Réforme des retraites : circulez, il n'y a rien à voir !

Le recours à l’article 49-3 par le Gouvernement pour imposer aux Députés la nouvelle réforme des retraites ressemble à un aveu de faiblesse qui déboucherait sur un coup de force. À l’origine, Emmanuel Macron prétendait pourtant rechercher le « consensus »

« Il n’y aura pas de 49.3, la place est au débat », assurait encore Laurent Pietraszewski, récent Secrétaire d’Etat aux retraites, le 14 février dernier. Or, aujourd’hui, le débat est clos et le Premier ministre a choisi de passer en force en utilisant cet article de la Constitution. Il a argué, pour ce faire, des « blocages » auxquels se seraient livré les oppositions, à droite et à gauche. Reste que ces blocages ont été en partie motivés par le mépris affiché du gouvernement pour les Députés, l’Assemblée nationale étant traitée comme une simple chambre d’enregistrement des desiderata du pouvoir.

Ainsi, le temps laissé à la Commission spéciale de l’Assemblée nationale pour examiner le texte était très court (15 jours) et les députés étaient conviés à en débattre avant même que n’ait été réunie la Conférence chargée de dégager des pistes de financement de la réforme. (Cette Conférence de financement, organisée par le Gouvernement sur proposition de la CFDT et censée rendre ses conclusions fin avril, est assez mal partie, puisque deux syndicats – FO et la CGT – l’ont déjà quittée). En outre, les députés étaient insuffisamment informés de l’état financier actuel du système français de retraites. La réalisation d’un audit indépendant des retraites fit d’ailleurs l’objet d’un amendement, soutenu à la fois par la droite et par la gauche, inspiré par Sauvegarde Retraites. Le recours au 49-3 empêche de débattre de telles propositions, concrètes et constructives.
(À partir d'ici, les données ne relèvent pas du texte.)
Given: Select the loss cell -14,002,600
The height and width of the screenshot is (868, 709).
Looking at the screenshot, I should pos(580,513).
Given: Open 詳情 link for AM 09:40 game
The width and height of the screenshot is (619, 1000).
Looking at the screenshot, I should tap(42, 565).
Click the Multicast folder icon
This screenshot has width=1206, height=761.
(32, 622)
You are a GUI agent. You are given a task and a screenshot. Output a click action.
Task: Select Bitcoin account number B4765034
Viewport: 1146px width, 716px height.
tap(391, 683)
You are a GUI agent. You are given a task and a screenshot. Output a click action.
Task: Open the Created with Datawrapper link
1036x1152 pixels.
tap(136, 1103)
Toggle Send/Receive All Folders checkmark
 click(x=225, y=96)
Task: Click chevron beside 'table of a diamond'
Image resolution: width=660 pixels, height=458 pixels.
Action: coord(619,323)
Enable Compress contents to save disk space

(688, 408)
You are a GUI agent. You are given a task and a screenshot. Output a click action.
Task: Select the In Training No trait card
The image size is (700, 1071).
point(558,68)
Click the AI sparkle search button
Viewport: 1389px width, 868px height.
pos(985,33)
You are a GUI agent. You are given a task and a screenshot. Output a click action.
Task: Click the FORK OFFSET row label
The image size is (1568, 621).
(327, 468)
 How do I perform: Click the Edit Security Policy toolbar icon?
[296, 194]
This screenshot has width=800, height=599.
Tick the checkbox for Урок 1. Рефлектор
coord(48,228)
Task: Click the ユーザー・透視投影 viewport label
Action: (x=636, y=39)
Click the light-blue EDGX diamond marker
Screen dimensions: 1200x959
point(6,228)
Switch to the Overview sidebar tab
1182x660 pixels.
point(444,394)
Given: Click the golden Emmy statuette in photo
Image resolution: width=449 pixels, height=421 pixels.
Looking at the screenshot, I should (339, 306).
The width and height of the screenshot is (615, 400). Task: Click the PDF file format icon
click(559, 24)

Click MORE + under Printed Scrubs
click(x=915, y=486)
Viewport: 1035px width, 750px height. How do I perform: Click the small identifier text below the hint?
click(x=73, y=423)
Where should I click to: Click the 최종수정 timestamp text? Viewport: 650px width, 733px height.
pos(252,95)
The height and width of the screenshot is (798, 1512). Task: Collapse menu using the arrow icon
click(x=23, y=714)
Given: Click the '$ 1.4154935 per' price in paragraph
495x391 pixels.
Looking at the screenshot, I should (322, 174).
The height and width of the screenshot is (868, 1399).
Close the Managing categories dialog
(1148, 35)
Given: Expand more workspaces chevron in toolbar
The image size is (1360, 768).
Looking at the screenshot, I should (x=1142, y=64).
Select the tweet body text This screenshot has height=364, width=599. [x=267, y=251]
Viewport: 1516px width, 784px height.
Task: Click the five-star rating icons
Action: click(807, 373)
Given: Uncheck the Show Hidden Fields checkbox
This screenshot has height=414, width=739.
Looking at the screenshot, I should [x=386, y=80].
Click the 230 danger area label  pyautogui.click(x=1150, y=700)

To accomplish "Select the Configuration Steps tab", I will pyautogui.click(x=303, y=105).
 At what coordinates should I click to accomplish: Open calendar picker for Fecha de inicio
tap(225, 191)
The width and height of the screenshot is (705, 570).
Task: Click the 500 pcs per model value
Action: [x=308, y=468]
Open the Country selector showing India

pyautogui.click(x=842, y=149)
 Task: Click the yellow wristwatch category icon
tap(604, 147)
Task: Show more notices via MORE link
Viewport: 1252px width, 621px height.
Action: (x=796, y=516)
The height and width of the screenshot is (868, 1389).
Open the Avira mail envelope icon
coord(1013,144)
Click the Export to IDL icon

En revanche, il renforce la mainmise de l’exécutif sur le projet de loi, déjà considérable puisque ce texte habilite le Gouvernement à prendre 29 ordonnances, portant sur une quarantaine de questions, telles que :
  • la définition de dérogations à caractère professionnel à l’intérieur du système universel de retraite (ce qui a trait à certains avantages liés aux régimes spéciaux),
  • la gouvernance du nouveau système de retraites,
  • ou encore les conditions d’entrée en vigueur de la réforme...
Ce recours fréquent aux ordonnances a d’ailleurs partiellement motivé les réticences exprimées par le Conseil d’Etat dans l’avis qu’il a rendu le 24 janvier dernier. Le Gouvernement s’apprête donc à imposer, par le biais de l’article 49-3 de la Constitution, un texte bâclé, boiteux, manquant de clarté et de sincérité. Certes, il ne pourra pas en éviter l’examen par les Sénateurs, mais le débat principal est amputé.

Rappelons qu’en 2017, le programme électoral d’Emmanuel Macron, expliquant « comment la réforme sera conduite », annonçait : « On ne conduit pas une réforme aussi ambitieuse dans la précipitation. Autant les orientations sont claires, autant il faut prendre le temps des consultations sur les modalités. Les parties prenantes – partenaires sociaux et interlocuteurs politiques – seront associés à leur définition. Nous rechercherons un consensus sur les modalités de fonctionnement du nouveau système. » En définitive, le Gouvernement a pris le contrepied de cette méthode. La précipitation a prévalu.